July 29, 2020
By David Henry
(Reuters) – E-commerce payments processor PayPal Holdings Inc <PYPL.O> beat Wall Street estimates on Wednesday with an 86% increase in quarterly profit, driven by the shift to online spending amid the coronavirus pandemic.
The company said it expects the trends to continue and said that for the full year it now expects earnings per share to increase about 25% on 22% revenue growth.
Three months ago the company had withdrawn full-year guidance because of uncertainty about the economic consequences of the pandemic.
“Digital payments have become more important and essential than ever,” CEO Dan Schulman said.
The company processed $222 billion in payments over the period, up 30% from a year earlier, adjusted for foreign exchange. The rate of payment growth compares with a year-earlier increase of 26% that had slowed to 19% in the first quarter when the pandemic broke and retail spending collapsed broadly.
The company added 21.3 million accounts during the quarter, up 137% from a year earlier.
Revenue increased 25% to $5.26 billion, topping the average analyst estimate of $5.0 billion.
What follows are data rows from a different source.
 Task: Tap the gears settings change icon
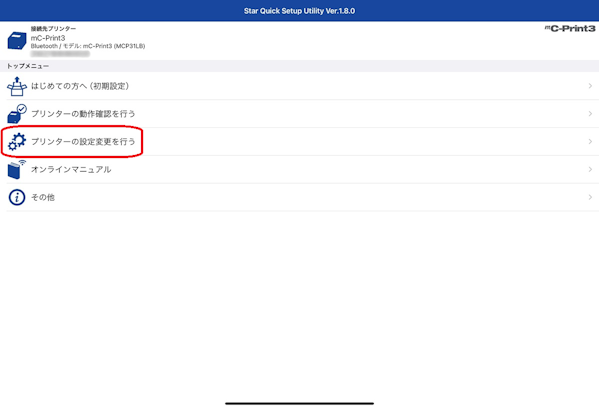(x=17, y=142)
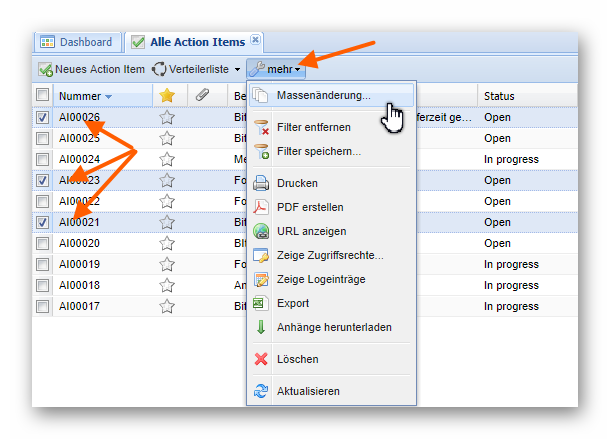Open Zeige Zugriffsrechte icon
The image size is (610, 439).
click(x=261, y=255)
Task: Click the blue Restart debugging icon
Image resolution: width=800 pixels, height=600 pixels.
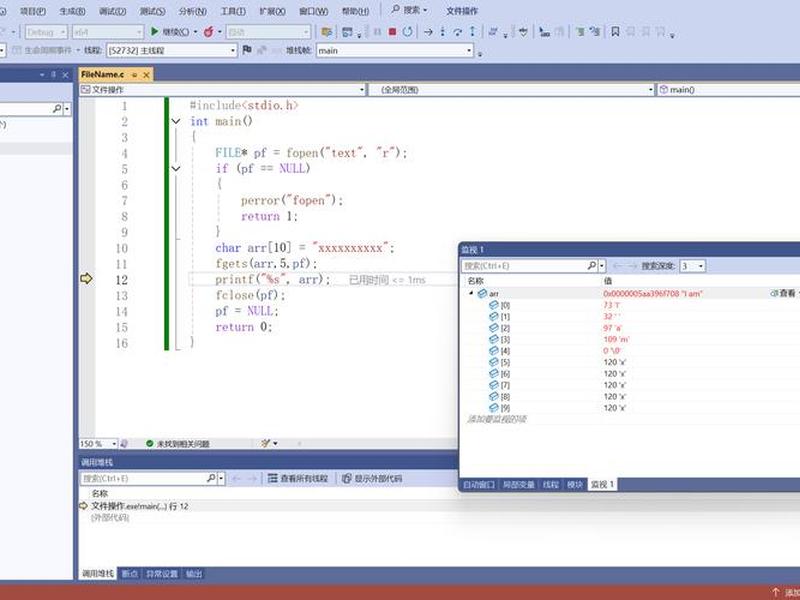Action: 407,32
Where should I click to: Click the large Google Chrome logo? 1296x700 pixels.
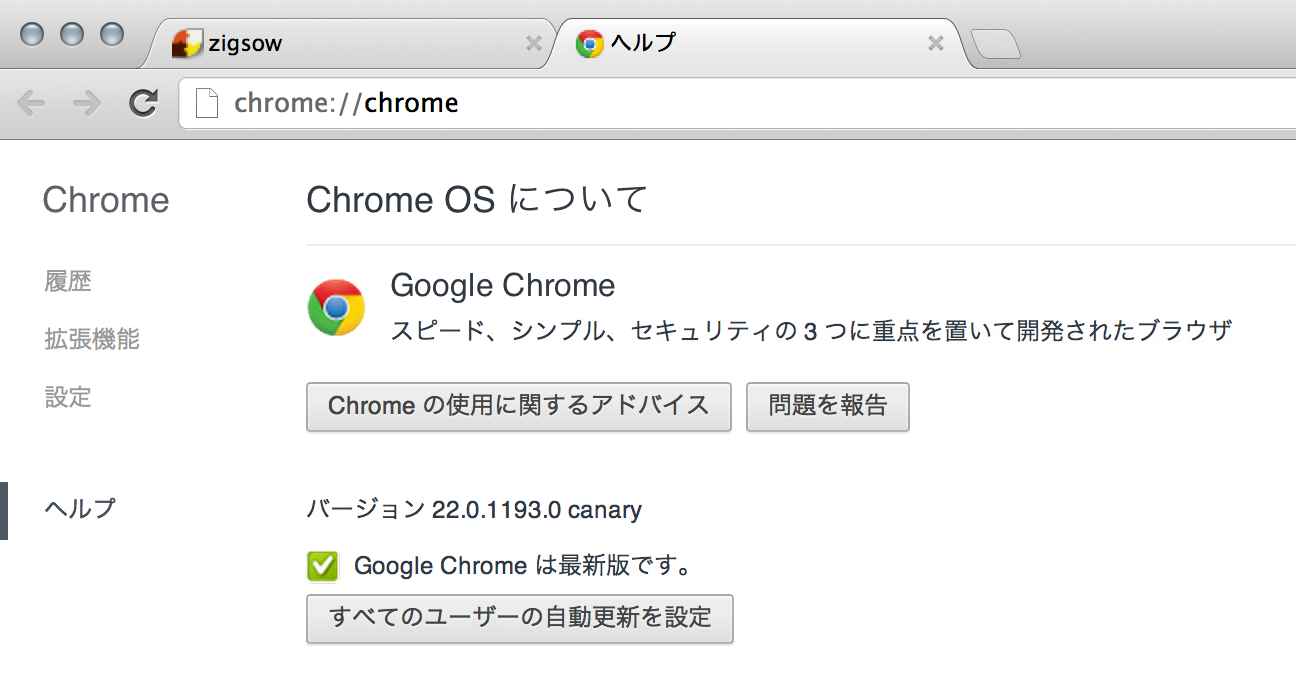coord(336,307)
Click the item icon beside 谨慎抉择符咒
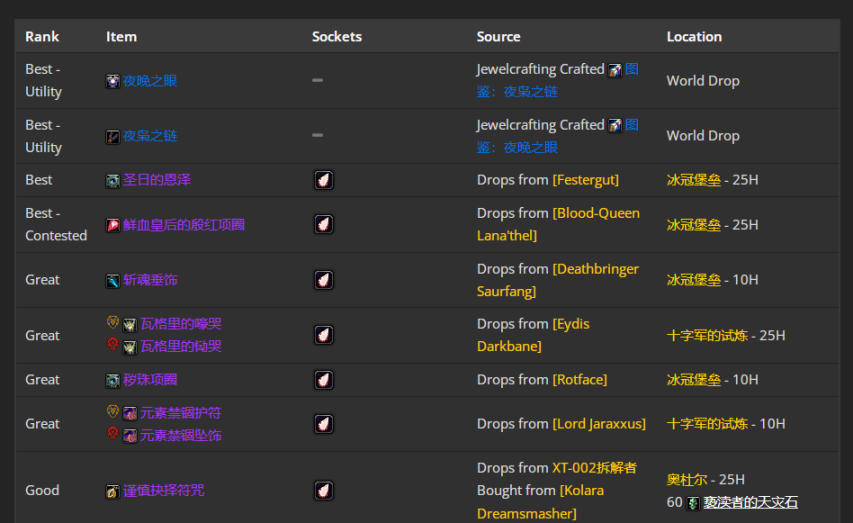Viewport: 853px width, 523px height. [113, 491]
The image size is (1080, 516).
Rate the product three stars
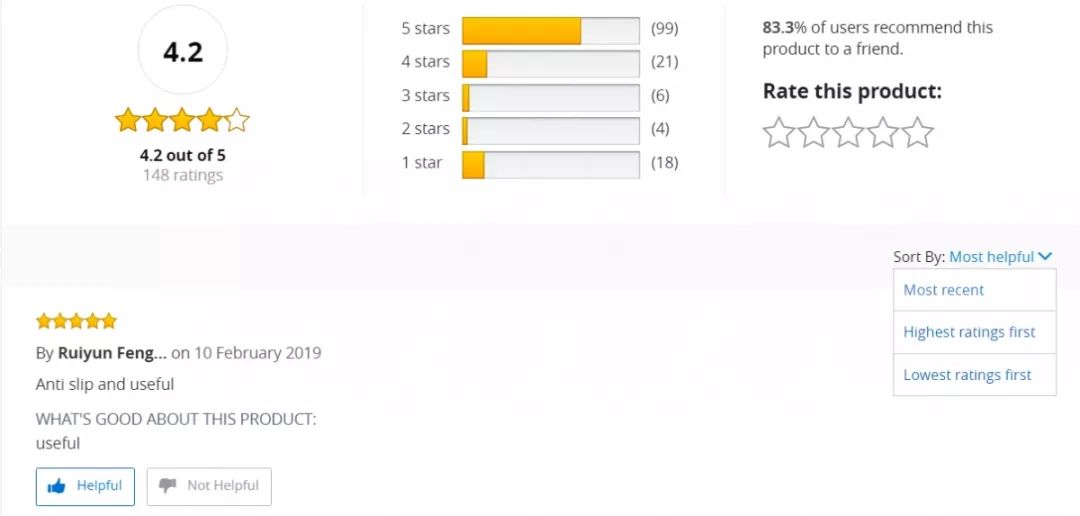pos(848,132)

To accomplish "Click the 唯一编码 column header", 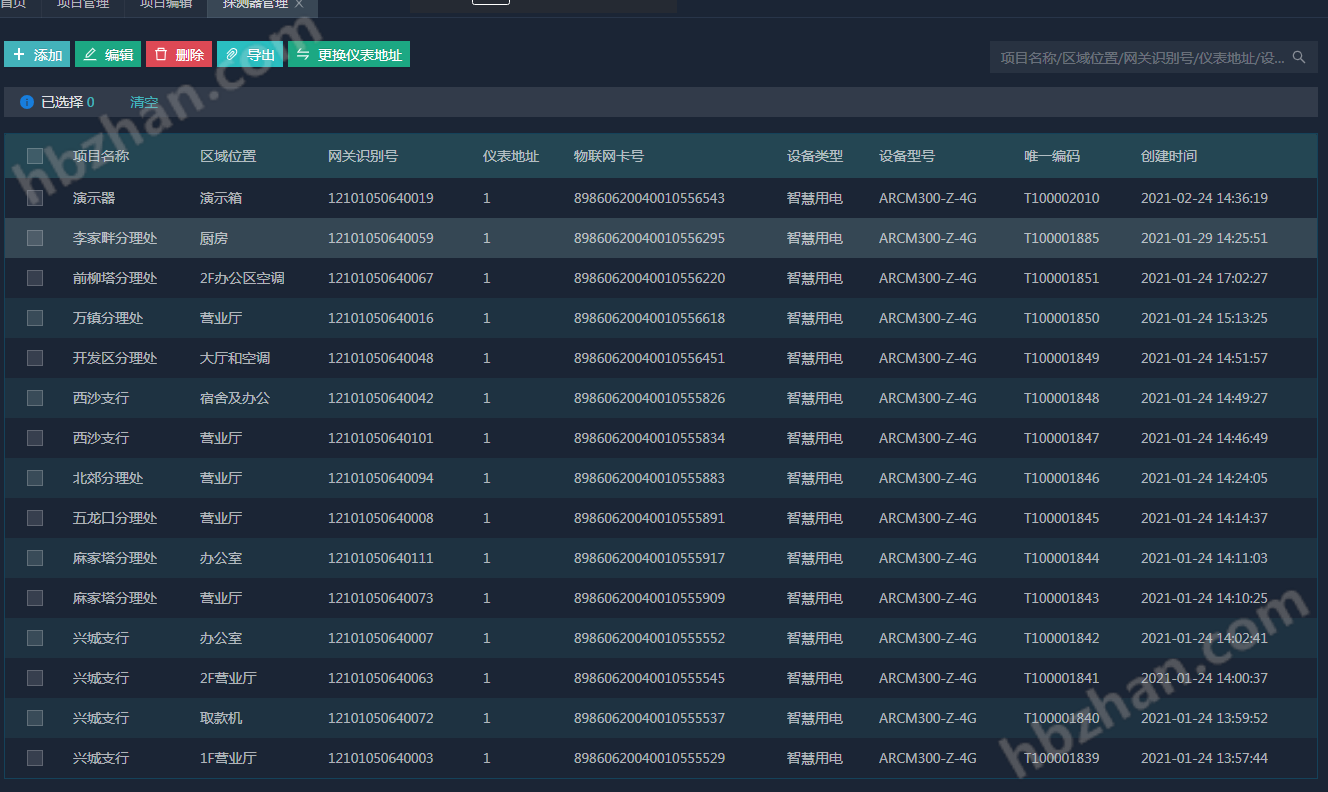I will click(x=1052, y=156).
Net income increased to $1.53 billion, or $1.29 per share, in the quarter ended June 30, from $823 million, or 69 cents per share, a year earlier. [https://bit.ly/30d40DP]
The results reflected an unrealized investment gain worth 58 cents a share and included additional loan loss reserves amounting to 7 cents a share, down from the 17-cent reserve addition in the first quarter.
On an adjusted basis, the company said net income rose to $1.26 billion, or $1.07 per share, from $848 million, or 71 cents per share, a year earlier.
Shares of the company were as much as 2.8% higher after the bell.
Since last reporting results on May 6, PayPal shares had surged more than 40% as an investment play on e-commerce.